Written problem
Please turn the stretch of records from the line containing "Viewport: 320px width, 240px height." through the line containing "Action: (x=14, y=34)" into a JSON list of strings, one string per line, leaving out blank lines.

Records for locating displayed items
>>>>

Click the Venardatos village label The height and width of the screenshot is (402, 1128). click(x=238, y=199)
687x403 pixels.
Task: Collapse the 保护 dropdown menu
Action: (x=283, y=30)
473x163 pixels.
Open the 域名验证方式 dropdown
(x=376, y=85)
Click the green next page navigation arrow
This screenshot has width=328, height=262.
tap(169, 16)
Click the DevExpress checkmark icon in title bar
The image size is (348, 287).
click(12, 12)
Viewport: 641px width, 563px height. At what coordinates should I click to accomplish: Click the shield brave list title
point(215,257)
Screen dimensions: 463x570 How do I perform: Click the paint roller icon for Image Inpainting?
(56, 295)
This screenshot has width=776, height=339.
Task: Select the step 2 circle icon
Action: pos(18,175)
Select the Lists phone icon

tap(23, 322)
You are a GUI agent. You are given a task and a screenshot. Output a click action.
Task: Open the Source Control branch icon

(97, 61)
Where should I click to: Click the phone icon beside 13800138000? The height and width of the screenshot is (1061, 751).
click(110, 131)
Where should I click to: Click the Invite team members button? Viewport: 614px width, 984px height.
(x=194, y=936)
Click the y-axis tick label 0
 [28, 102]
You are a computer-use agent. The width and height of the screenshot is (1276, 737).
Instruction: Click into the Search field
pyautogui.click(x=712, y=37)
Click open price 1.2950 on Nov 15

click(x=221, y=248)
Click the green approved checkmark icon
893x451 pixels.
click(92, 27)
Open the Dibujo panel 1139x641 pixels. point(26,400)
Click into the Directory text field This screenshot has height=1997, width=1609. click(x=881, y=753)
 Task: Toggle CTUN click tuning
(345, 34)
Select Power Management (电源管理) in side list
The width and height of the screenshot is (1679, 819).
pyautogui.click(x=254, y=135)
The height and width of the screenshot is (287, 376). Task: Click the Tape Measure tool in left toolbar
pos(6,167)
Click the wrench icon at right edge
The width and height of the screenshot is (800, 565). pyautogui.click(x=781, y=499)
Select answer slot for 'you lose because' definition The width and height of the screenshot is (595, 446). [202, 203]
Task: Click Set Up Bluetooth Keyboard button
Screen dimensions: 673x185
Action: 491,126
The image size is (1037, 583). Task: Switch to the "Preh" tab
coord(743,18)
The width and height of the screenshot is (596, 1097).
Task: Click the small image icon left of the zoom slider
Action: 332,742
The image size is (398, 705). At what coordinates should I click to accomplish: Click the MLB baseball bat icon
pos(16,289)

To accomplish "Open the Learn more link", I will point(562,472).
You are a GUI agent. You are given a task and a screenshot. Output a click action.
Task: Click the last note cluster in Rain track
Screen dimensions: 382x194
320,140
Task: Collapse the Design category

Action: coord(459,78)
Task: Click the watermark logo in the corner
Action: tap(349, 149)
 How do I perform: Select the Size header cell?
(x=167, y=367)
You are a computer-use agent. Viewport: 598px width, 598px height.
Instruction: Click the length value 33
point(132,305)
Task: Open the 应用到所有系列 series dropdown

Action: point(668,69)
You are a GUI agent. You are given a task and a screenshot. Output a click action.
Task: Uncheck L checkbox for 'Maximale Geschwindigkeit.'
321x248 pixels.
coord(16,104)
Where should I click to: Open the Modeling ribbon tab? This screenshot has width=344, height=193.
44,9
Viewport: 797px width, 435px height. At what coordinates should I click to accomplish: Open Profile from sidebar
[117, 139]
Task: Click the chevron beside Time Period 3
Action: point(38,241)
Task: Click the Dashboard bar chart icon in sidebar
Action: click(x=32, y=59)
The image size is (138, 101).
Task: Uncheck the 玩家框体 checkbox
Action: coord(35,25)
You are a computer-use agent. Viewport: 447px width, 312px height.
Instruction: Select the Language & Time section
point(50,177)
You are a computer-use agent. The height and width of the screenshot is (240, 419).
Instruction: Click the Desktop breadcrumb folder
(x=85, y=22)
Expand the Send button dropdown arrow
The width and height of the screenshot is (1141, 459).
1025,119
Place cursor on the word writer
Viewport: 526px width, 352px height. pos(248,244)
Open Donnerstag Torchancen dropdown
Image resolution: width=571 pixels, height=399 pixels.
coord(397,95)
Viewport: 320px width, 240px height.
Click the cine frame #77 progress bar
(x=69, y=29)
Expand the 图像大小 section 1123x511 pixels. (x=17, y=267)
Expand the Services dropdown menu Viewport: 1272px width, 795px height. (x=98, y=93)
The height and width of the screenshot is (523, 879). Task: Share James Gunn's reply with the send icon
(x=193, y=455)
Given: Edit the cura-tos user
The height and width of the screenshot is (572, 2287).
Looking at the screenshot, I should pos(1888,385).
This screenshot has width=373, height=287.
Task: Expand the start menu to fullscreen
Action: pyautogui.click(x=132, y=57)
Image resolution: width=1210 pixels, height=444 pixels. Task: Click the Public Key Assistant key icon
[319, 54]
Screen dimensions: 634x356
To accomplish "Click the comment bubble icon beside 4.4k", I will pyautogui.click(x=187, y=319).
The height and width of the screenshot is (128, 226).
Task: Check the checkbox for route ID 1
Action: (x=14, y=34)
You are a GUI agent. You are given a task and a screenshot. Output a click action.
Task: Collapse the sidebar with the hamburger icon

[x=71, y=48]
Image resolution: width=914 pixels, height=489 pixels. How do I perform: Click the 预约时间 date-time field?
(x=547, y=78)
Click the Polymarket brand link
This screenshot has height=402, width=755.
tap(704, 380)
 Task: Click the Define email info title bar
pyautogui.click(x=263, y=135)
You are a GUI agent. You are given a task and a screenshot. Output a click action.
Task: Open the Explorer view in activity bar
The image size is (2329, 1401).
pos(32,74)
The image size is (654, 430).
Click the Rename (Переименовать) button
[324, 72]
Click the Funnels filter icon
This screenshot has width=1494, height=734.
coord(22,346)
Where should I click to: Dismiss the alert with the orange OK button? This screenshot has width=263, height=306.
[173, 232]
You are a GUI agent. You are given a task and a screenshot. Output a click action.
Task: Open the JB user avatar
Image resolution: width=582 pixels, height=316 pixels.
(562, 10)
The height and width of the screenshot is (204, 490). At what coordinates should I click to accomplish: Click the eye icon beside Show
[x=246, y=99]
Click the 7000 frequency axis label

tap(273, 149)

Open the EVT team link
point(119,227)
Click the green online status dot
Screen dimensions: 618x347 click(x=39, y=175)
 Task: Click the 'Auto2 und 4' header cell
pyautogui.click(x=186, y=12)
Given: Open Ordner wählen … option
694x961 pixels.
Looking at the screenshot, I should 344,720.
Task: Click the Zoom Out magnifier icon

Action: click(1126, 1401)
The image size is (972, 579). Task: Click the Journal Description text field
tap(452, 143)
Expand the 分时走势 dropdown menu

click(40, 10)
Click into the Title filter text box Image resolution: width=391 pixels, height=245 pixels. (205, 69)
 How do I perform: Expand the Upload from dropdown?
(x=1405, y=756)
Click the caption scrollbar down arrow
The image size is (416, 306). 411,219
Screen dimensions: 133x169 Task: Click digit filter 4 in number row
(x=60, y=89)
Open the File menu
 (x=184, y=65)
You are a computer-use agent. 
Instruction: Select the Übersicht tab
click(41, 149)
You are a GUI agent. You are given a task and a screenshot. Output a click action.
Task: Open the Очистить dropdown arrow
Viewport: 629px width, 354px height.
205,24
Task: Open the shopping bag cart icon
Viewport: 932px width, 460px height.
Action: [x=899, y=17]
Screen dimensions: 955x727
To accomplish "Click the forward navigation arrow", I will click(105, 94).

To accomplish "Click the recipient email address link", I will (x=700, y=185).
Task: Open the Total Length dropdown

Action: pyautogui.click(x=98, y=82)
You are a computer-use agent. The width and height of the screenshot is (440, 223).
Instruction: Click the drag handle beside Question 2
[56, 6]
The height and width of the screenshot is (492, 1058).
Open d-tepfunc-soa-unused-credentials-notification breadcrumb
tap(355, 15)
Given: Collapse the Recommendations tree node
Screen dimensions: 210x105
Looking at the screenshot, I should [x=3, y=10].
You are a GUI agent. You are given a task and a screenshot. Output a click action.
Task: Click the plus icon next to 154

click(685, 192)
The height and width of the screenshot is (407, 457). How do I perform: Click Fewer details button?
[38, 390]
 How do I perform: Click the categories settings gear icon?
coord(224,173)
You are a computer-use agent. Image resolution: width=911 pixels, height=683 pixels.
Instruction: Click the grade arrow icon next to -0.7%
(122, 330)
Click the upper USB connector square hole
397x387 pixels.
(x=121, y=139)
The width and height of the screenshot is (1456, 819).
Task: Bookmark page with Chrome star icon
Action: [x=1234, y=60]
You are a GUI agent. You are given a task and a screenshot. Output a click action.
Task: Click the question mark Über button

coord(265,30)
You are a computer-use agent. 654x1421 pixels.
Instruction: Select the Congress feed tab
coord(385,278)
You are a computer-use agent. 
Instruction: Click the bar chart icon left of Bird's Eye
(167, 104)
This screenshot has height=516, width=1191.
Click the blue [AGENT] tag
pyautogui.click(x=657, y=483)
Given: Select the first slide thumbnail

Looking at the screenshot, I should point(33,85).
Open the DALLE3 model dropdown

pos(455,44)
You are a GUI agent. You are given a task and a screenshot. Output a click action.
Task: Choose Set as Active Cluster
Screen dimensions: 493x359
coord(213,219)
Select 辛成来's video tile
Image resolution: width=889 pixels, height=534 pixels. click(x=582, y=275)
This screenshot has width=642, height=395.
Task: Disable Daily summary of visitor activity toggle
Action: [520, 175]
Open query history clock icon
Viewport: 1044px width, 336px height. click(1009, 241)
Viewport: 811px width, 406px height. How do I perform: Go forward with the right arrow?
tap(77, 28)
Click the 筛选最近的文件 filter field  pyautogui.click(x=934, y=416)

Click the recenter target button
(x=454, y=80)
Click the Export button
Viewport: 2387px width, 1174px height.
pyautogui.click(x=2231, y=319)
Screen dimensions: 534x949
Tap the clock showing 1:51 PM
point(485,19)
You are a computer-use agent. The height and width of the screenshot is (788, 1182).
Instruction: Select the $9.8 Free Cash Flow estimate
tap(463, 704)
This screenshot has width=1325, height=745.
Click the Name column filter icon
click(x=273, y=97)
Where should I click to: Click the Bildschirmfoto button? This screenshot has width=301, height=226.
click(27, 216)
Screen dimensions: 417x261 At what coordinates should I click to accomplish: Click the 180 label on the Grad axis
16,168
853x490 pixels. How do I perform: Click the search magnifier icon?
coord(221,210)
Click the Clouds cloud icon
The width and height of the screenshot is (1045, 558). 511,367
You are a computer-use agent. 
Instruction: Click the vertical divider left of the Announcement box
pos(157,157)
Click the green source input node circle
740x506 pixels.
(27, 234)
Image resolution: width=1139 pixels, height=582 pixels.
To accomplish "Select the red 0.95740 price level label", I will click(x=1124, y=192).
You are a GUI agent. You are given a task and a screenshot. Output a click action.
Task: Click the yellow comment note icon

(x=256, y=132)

<<<<

Problem solution
[
  "Viewport: 320px width, 240px height.",
  "Click the cine frame #77 progress bar",
  "(x=69, y=29)",
  "Expand the 图像大小 section 1123x511 pixels. (x=17, y=267)",
  "Expand the Services dropdown menu Viewport: 1272px width, 795px height. (x=98, y=93)",
  "The height and width of the screenshot is (523, 879). Task: Share James Gunn's reply with the send icon",
  "(x=193, y=455)",
  "Given: Edit the cura-tos user",
  "The height and width of the screenshot is (572, 2287).",
  "Looking at the screenshot, I should pos(1888,385).",
  "This screenshot has width=373, height=287.",
  "Task: Expand the start menu to fullscreen",
  "Action: pyautogui.click(x=132, y=57)",
  "Image resolution: width=1210 pixels, height=444 pixels. Task: Click the Public Key Assistant key icon",
  "[319, 54]",
  "Screen dimensions: 634x356",
  "To accomplish \"Click the comment bubble icon beside 4.4k\", I will pyautogui.click(x=187, y=319).",
  "The height and width of the screenshot is (128, 226).",
  "Task: Check the checkbox for route ID 1",
  "Action: (x=14, y=34)"
]